## Task brief:
Extract from the passage on integrality gaps, word for word, the part that opens with the words containing "The configuration-LP for" and closes with "all jobs \(j\).".

## Extract:
[Start]

A sketch of the instance of \(R||C_{\max }\) where the configuration-LP has an integrality gap of \(2-\frac{1}{k}\)

Every integral solution for this instance has a makespan of at least \(2-\frac{1}{k}\). The reason is that the job \(j_{\mathrm {big}}\) has to be assigned to one of the machines \(m_{i}\) and then either \(m_{i}\) or \(m^{\prime }_{i}\) has a makespan of at least \(2-\frac{1}{k}\). However, there is a solution of the configuration-LP that uses only configurations with makespan 1: we assign to every machine \(m_{i}\) a fraction of \(\frac{1}{k}\) of the configuration \(\{j_{\mathrm {big}}\}\) and a fraction of \(1-\frac{1}{k}\) of the configuration \(\{j_{i}^{1},j_{i}^{2},\ldots ,j_{i}^{k}\}\). Also, we assign to every machine \(m^{\prime }_{i}\) a fraction of \(\frac{1}{k}\) of each configuration \(\{j_{i}^{\ell }\}\) for \(\ell \in \{1,\ldots ,k\}\). This yields the following proposition.

Proposition 2

The configuration-LP for \(R||C_{\max }\) has an integrality gap of at least \(2-\frac{1}{k}\) for instances such that \(p_{i,j}\in \{\frac{1}{k},1,\infty \}\) for all machines \(i\) and all jobs \(j\).

3.2 Integrality gap for unrelated graph balancing

Now we improve the result from the previous section and show that even for unrestricted graph balancing the integrality gap of the configuration-LP is 2. For each integer \(k\), we construct an instance \(I_{k}\) such that \(p_{i,j}\in \{\frac{1}{k},1,\infty \}\) for each machine \(i\) and each job \(j\). We will show that for \(I_{k}\) there is a solution of the configuration-LP which uses only configurations with makespan \(1+\frac{1}{k}\). However, every integral solution for \(I_{k}\) requires a makespan of at least \(2-\frac{1}{k}\).

[End]

## Supplied material:

[Start]

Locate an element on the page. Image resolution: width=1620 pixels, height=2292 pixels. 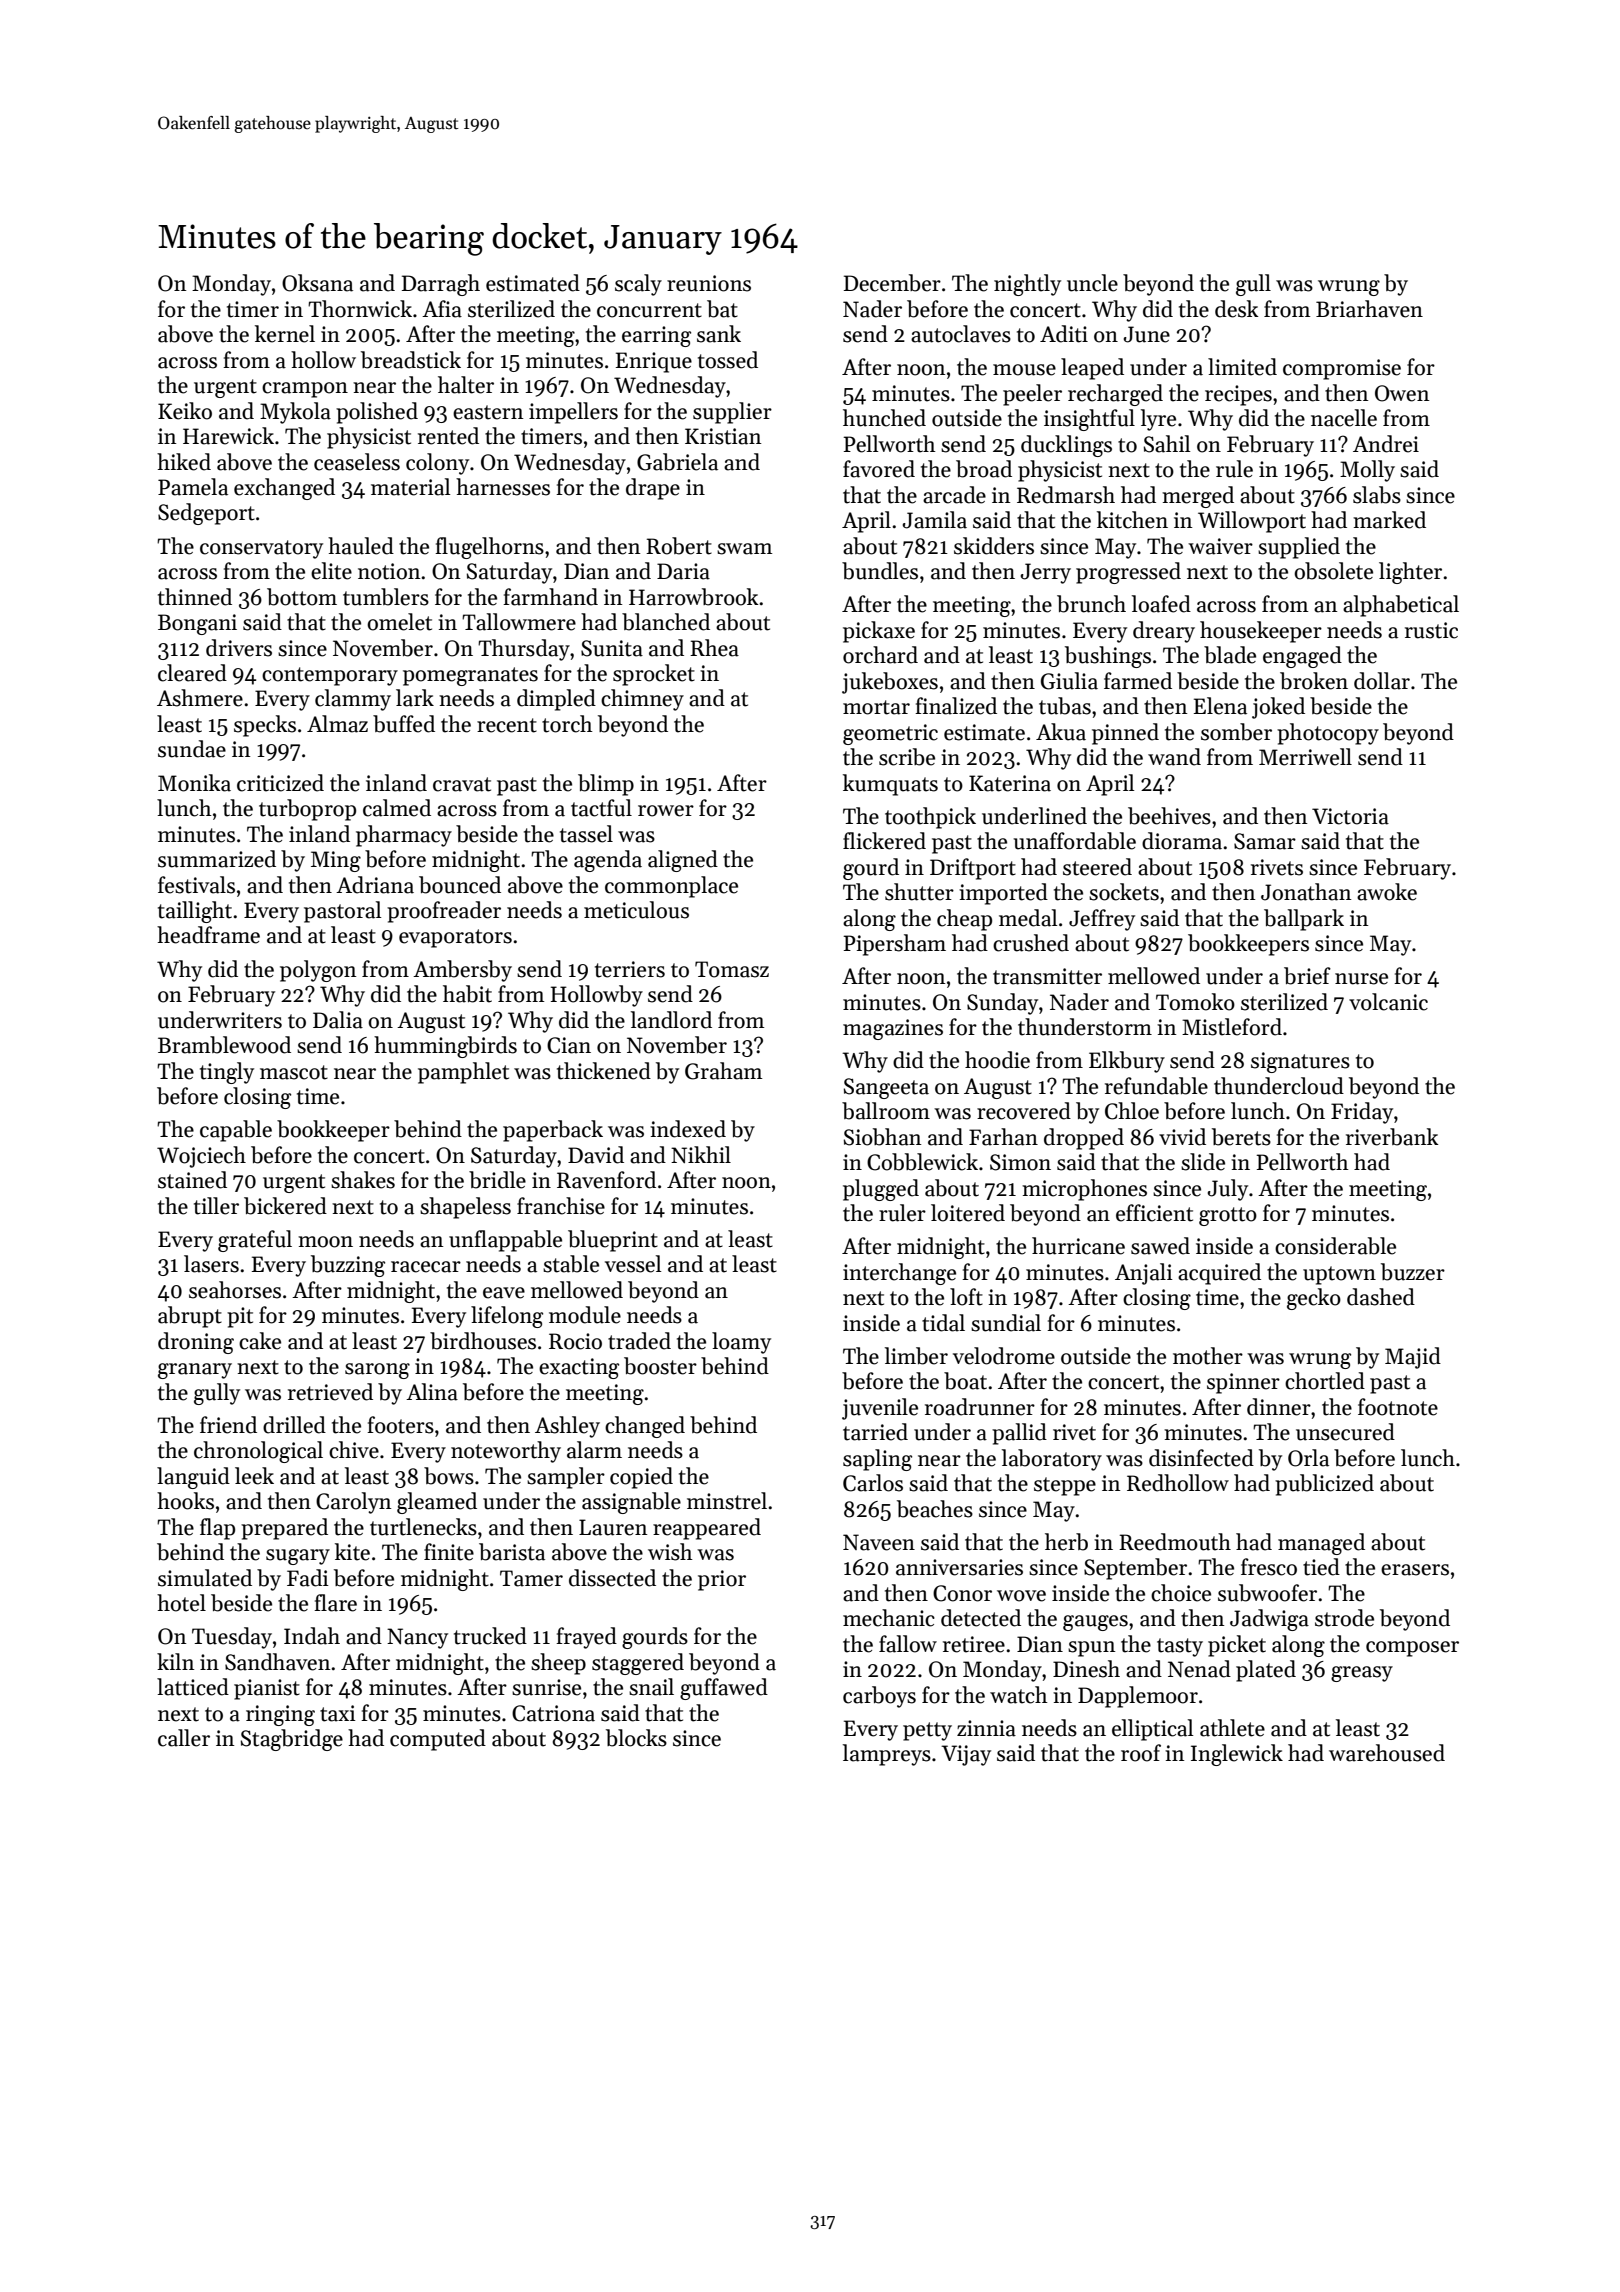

[End]

## Output of the task:
The configuration-LP for \(R||C_{\max }\) has an integrality gap of at least \(2-\frac{1}{k}\) for instances such that \(p_{i,j}\in \{\frac{1}{k},1,\infty \}\) for all machines \(i\) and all jobs \(j\).